### Data to use
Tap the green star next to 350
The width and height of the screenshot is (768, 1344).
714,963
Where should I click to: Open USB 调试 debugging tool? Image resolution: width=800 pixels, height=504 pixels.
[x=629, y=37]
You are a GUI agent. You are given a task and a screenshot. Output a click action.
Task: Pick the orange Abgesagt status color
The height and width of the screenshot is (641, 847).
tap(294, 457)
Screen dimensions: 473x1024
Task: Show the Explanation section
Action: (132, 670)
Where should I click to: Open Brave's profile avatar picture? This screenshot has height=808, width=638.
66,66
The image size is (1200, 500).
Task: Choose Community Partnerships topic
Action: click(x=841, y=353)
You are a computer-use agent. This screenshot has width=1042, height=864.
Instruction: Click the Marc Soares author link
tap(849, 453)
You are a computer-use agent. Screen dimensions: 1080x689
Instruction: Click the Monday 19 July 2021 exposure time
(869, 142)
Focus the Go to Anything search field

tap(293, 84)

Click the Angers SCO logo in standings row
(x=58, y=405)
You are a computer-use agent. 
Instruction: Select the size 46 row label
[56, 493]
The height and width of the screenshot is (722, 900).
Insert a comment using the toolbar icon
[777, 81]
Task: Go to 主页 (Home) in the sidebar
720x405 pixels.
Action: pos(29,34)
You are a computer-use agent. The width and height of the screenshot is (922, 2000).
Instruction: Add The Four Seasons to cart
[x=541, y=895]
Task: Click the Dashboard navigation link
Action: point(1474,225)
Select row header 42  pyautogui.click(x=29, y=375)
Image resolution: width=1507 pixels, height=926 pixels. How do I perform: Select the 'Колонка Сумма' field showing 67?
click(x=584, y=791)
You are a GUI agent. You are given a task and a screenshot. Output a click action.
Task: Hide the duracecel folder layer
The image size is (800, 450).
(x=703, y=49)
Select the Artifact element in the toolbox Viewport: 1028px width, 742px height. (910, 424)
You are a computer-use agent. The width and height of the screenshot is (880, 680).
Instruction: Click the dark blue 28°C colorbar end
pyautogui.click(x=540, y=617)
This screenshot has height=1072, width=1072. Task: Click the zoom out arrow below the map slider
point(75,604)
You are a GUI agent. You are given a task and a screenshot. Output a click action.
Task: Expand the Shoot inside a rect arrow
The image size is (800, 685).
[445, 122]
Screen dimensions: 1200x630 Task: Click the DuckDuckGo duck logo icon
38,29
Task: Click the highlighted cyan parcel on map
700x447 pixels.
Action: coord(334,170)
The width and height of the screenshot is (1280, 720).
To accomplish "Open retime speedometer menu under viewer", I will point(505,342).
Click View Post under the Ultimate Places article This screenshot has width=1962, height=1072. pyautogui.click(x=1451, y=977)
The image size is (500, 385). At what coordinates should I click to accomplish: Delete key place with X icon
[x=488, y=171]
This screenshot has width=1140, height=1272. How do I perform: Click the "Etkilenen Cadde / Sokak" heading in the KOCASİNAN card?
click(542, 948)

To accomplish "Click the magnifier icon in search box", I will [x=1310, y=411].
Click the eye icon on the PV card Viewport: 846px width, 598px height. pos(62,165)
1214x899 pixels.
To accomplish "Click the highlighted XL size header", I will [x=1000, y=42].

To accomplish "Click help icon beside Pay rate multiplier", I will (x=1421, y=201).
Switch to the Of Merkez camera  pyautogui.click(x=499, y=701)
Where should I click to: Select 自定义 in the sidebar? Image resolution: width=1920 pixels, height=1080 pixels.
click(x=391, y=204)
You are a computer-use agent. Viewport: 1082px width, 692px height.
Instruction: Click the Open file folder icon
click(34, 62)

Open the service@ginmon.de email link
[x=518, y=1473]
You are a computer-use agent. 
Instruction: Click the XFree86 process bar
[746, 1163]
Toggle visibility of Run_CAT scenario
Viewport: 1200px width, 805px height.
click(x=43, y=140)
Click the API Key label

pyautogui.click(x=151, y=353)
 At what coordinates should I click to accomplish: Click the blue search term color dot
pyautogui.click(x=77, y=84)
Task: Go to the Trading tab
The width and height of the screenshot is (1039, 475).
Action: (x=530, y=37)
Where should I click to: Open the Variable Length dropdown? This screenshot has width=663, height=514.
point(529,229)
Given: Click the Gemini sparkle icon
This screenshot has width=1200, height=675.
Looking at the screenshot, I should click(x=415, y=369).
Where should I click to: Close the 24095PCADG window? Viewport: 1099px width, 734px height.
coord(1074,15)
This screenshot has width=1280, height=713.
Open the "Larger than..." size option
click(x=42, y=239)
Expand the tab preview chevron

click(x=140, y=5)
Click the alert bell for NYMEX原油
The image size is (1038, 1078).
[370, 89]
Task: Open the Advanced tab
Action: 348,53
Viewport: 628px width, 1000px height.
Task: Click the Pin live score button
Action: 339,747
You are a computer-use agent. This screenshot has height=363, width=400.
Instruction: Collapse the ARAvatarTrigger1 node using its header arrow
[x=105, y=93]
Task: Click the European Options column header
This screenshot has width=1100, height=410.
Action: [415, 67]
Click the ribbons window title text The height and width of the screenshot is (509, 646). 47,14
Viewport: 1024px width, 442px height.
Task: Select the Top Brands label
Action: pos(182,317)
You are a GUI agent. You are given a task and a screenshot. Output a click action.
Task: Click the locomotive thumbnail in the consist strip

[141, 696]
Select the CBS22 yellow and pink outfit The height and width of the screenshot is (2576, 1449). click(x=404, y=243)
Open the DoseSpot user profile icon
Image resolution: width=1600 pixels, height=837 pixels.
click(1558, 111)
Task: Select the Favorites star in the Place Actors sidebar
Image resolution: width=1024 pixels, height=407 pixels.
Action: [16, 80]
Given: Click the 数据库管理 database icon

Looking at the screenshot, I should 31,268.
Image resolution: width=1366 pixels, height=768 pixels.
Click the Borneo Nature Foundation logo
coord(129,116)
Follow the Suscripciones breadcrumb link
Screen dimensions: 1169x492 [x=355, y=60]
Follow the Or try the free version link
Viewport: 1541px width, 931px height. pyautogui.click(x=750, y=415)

### Directions for this task
Using the material above, reproduce exactly the line that contains "Follow the Suscripciones breadcrumb link" and all lines after it through the last one, and only those.

### Your solution
Follow the Suscripciones breadcrumb link
Screen dimensions: 1169x492 [x=355, y=60]
Follow the Or try the free version link
Viewport: 1541px width, 931px height. pyautogui.click(x=750, y=415)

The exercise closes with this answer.